Napoleon could very well have nodded silent approval to the Constitution and left it at that. As an artillery officer, he had his daily duties to perform. But in his essay on Happiness he had stated the obligation to become involved, to act on behalf of his fellow men. The Constitution was under attack from the nobles and clergy; from the kings of Europe; Napoleon decided to act in its defence.

He did so with great energy. He was one of the first to join the Society of Friends of the Constitution, a group of 200 Valence patriots, and he became secretary. On 3 July 1791 he played a leading part in a ceremony at which twenty-three popular societies of Isère, Drôme and Ardèche solemnly condemned the King’s attempted flight to Belgium. Three days later he swore the oath demanded of all officers, ‘to die rather than allow a foreign power to invade French soil’. On 14 July he swore an oath of loyalty to the new Constitution and, at a banquet the same evening, proposed a toast to the patriots of Auxonne.

Property began to be confiscated from the clergy and nobility and put up for sale by the Government under the name of biens nationaux. At first people were frightened to buy, fearing a counter-Revolution. Finally, in the dèpartment of the Drôme a man plucked up courage, put down money and made a purchase. Napoleon again stepped forward and publicly congratulated the buyer for his ‘patriotism’.

The Assembly had passed a decree known as the Civil Constitution of the Clergy, which declared the French clergy independent of Rome and that future clergy and bishops must be elected by their congregations. This decree was denounced by Pius VI. Napoleon promptly bought a copy of Duvernet’s anti-clerical History of the Sorbonne, studied the question of papal authority and noted down those occasions when French churchmen dared to say that a Pope was above the King. Napoleon thought Pius a meddler, but not everyone in Valence agreed.

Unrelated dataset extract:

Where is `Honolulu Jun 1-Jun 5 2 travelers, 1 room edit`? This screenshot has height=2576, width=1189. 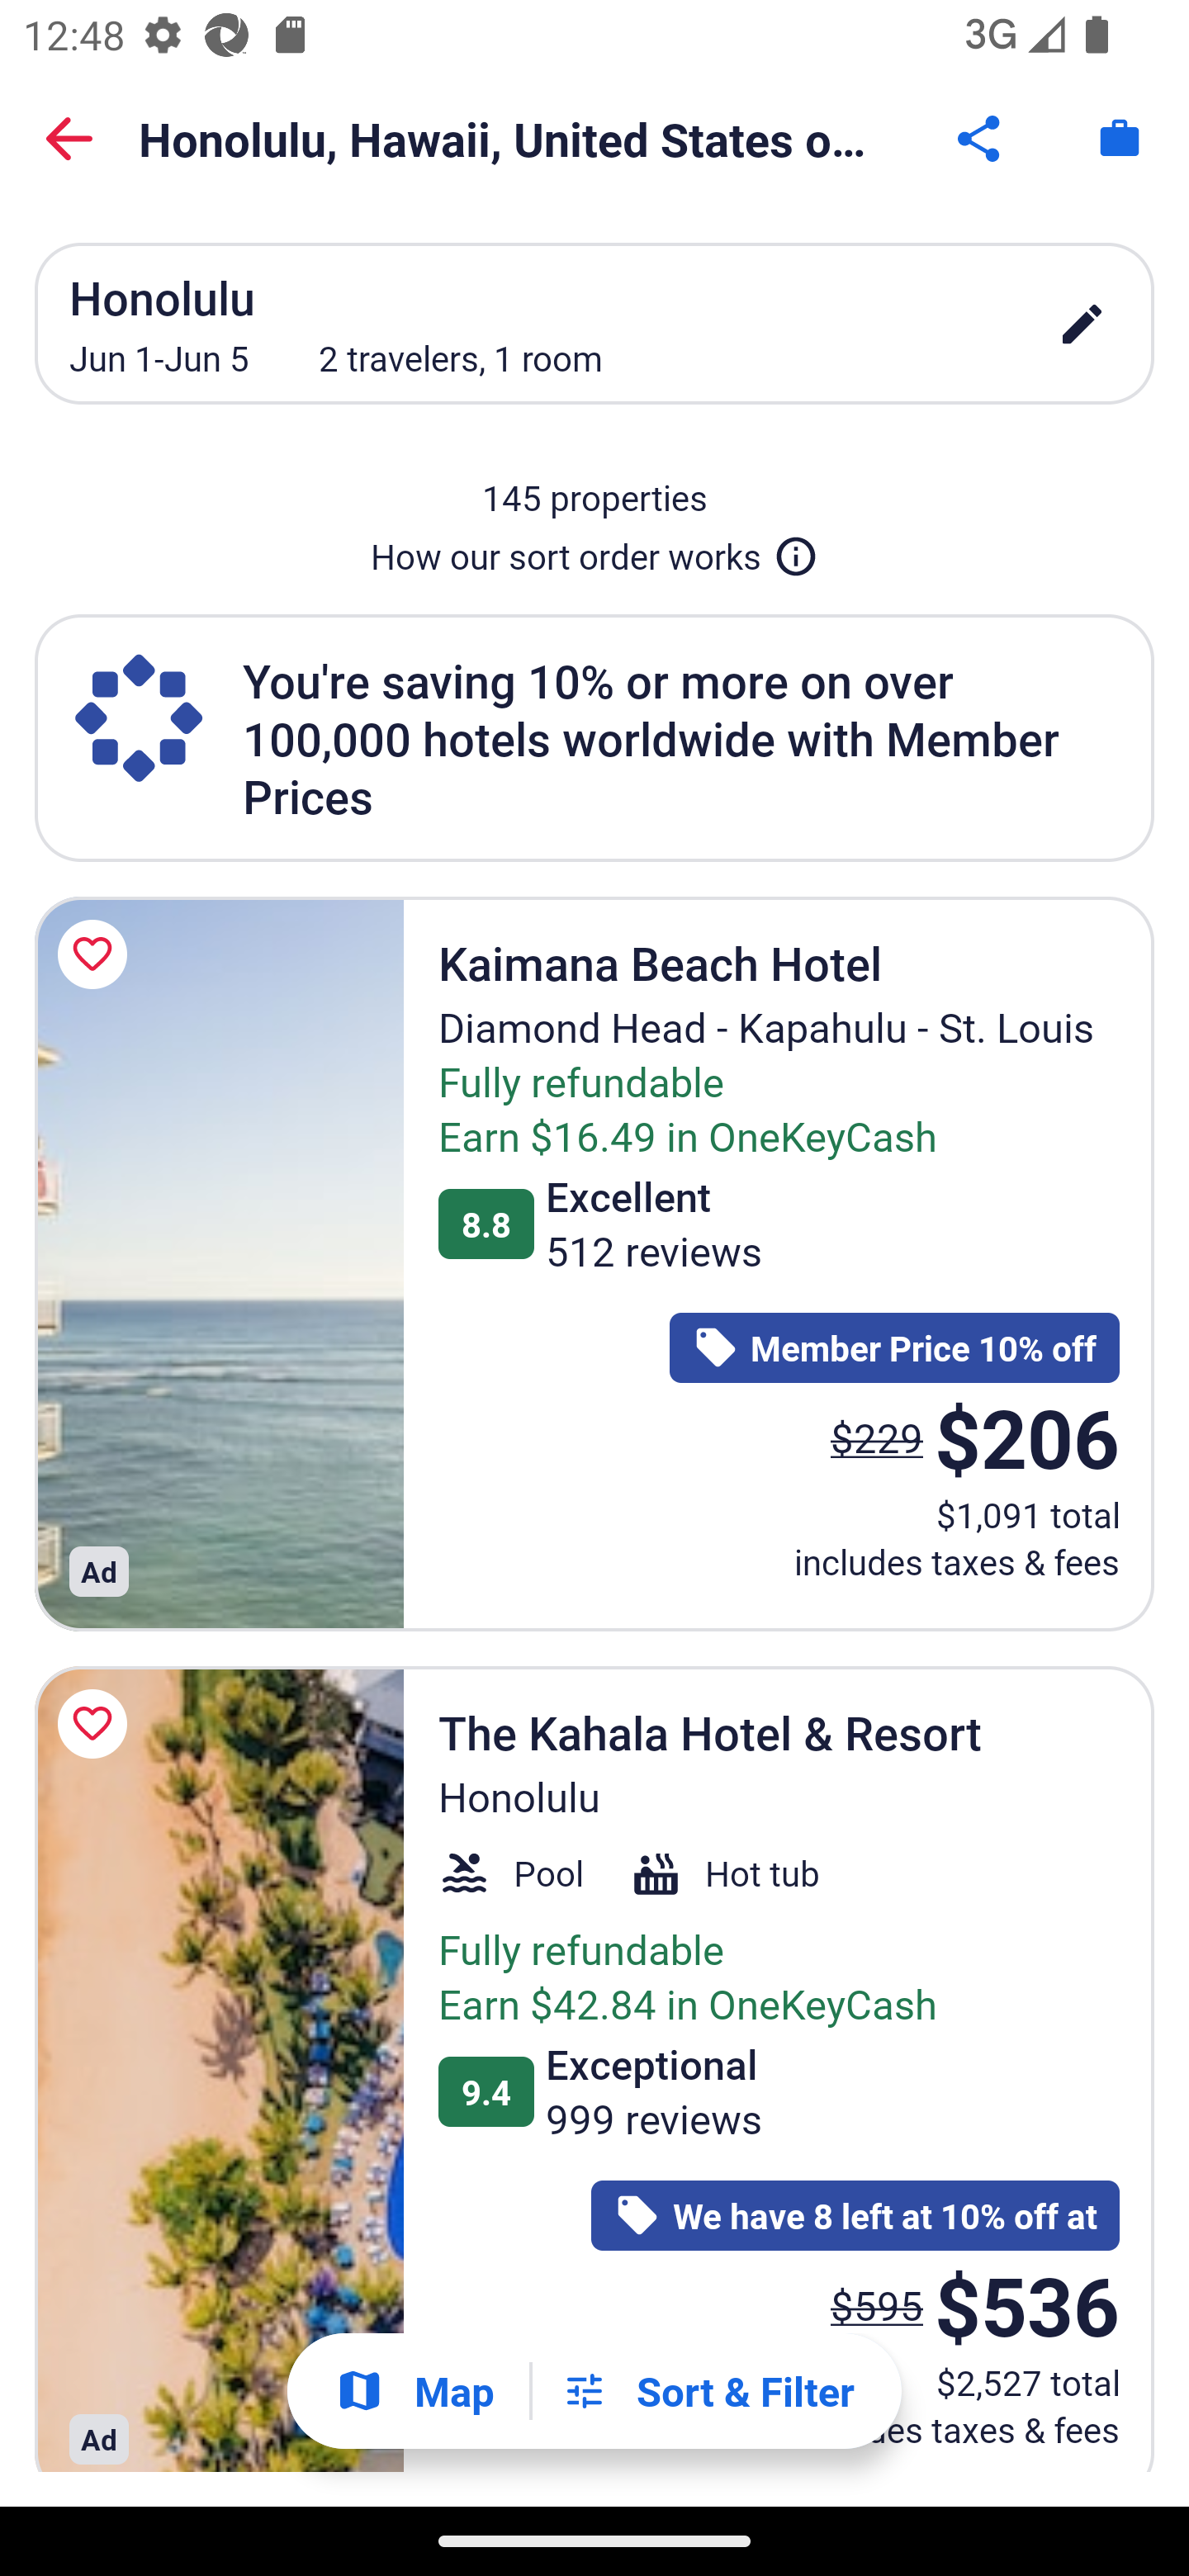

So Napoleon arranged for a priest named Didier, formerly a Recollect friar, to address his Society of Friends of the Constitution, where, amid applause, the priest assured the audience that clergy like himself who swore the oath of loyalty to the Civil Constitution acted in good faith, whatever Rome might say.

That was Napoleon’s position in the summer of 1791. The officer of noble birth, great-nephew of Archdeacon Lucciano, was taking a lead in the sale of property confiscated from the nobles and clergy. He was rallying support to a Constitution which stripped sovereignty from the King who had paid for his education and signed his commission. But these were the by-products of an essentially positive course of action. Napoleon, at twenty-one, was a contented man, burning with enthusiasm for a popular movement which embodied many of his aspirations, a movement which, he believed, was bringing justice to France, an end to oppression, and possibly also benefits to Corsica.